21.10 Asymptomatic Screening in Trauma Patients Reduces Risk for Pulmonary Embolism

D. Koganti1, A. Johnson1, S. Stake1, A. Wallace1, S. Cowan1, J. Marks1, M. Cohen1  1Thomas Jefferson University,Surgery,Philadelphia, PA, USA

Introduction:
Now that deep vein thrombosis (DVT) is linked to reimbursement and publicly reported metrics, hospitals are pressuring trauma programs to discourage lower extremity (LE) venous duplex ultrasounds (VDUS) in asymptomatic patients. Current evidence is ambiguous and controversial. We aimed to evaluate LE VDUS screening practices at our institution for risk reduction for pulmonary embolism (PE).

Methods:
Patients admitted to an urban level-1 trauma center between 2005 and 2015 were retrospectively reviewed, excluding patients with a length of stay (LOS) <4 days. We performed propensity-matching of screened to unscreened patients based on gender, transfer, spinal procedure, spinal cord injury, or spinous, femur, pelvis, tibia and upper extremity fracture.
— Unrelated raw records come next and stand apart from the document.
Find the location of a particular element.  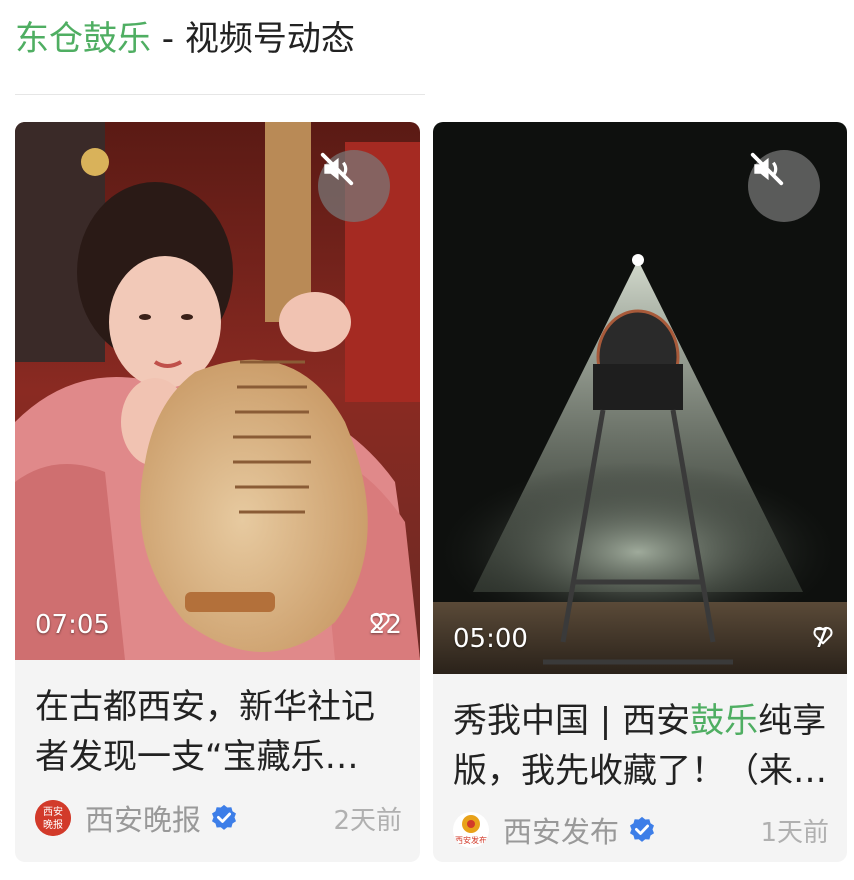

post-time: 2天前 is located at coordinates (368, 820).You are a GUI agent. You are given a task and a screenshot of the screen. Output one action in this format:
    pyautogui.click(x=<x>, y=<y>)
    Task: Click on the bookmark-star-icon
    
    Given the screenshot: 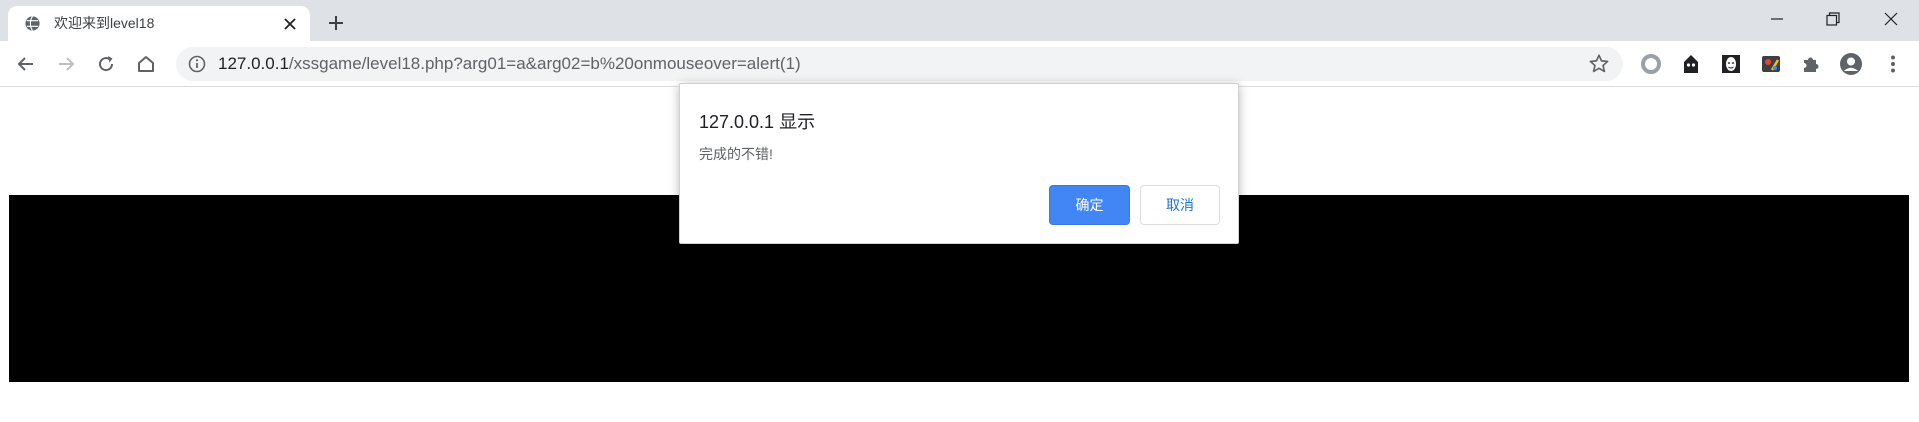 What is the action you would take?
    pyautogui.click(x=1599, y=64)
    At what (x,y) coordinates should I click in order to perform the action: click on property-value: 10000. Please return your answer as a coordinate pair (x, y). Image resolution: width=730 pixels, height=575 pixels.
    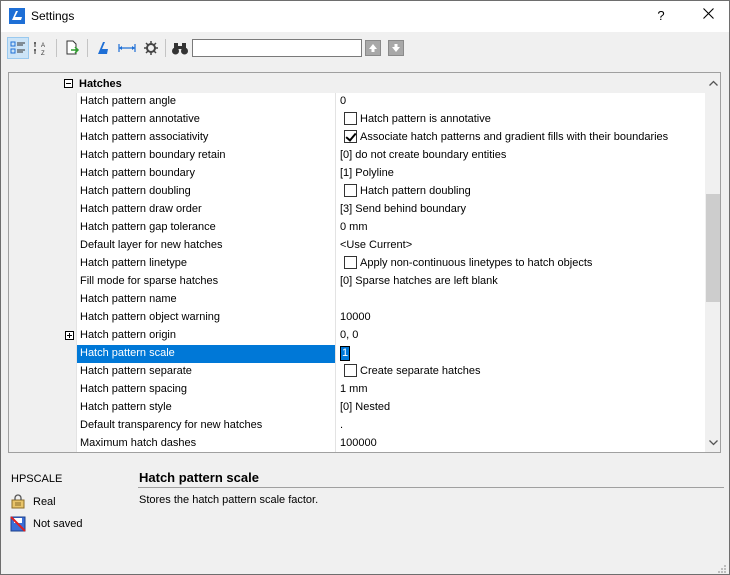
    Looking at the image, I should click on (520, 318).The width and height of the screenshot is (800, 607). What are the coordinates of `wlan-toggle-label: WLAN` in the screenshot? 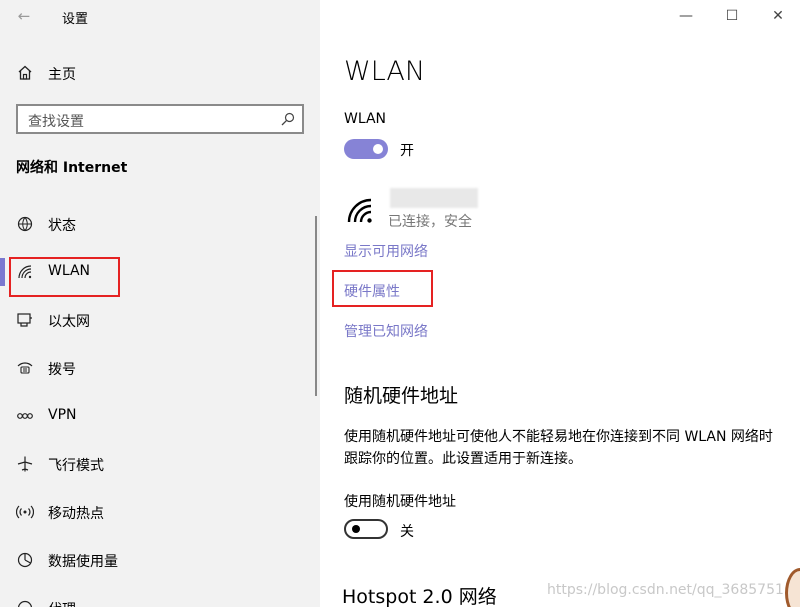 It's located at (366, 119). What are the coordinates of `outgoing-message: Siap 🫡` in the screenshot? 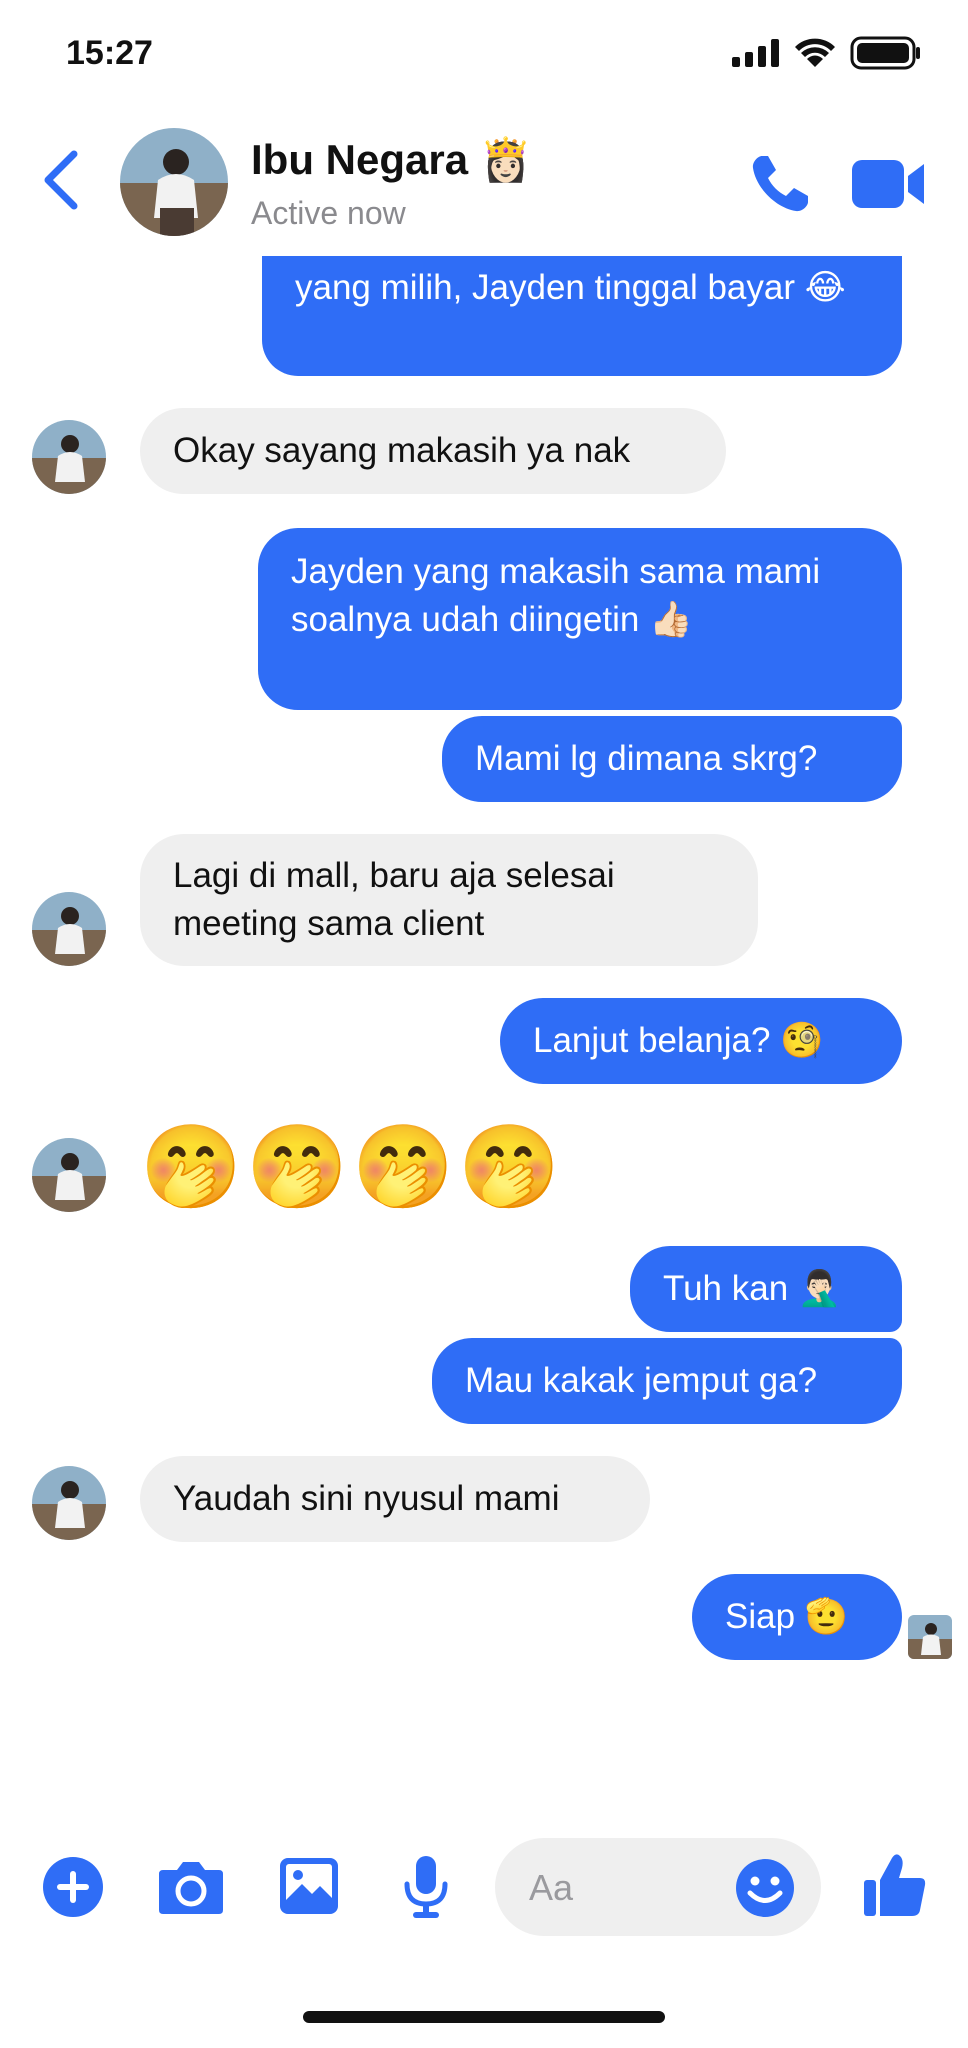 It's located at (797, 1617).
In our matched samples, we performed a chi-squared analysis to determine association of screening with PE, absolute risk reduction and number needed to treat.

Results:
Of the 11,280 trauma patients admitted, 5,611 met LOS criteria. Of these patients, 2,687 (48%) underwent asymptomatic LE VDUS screening. Propensity matching identified 1,915 unscreened patients with a similar risk profile. The rate of PE was significantly higher in our matched unscreened sample [1.72% (n=33) vs 0.45% (n=12), p<0.001, Figure]. The absolute risk reduction was 1.28%, suggesting that the number needed to screen to prevent one PE is 78 high-risk patients.

Conclusion:
The data demonstrate significant risk reduction for pulmonary embolism in propensity-matched patients at our institution over a 10-year period. The screened patients still have a higher risk factor profile than the matched cohort suggesting that the actual risk reduction might even be greater than 1.28%. This data can help define the best population for routine screening and determine the cost-effectiveness of screening programs.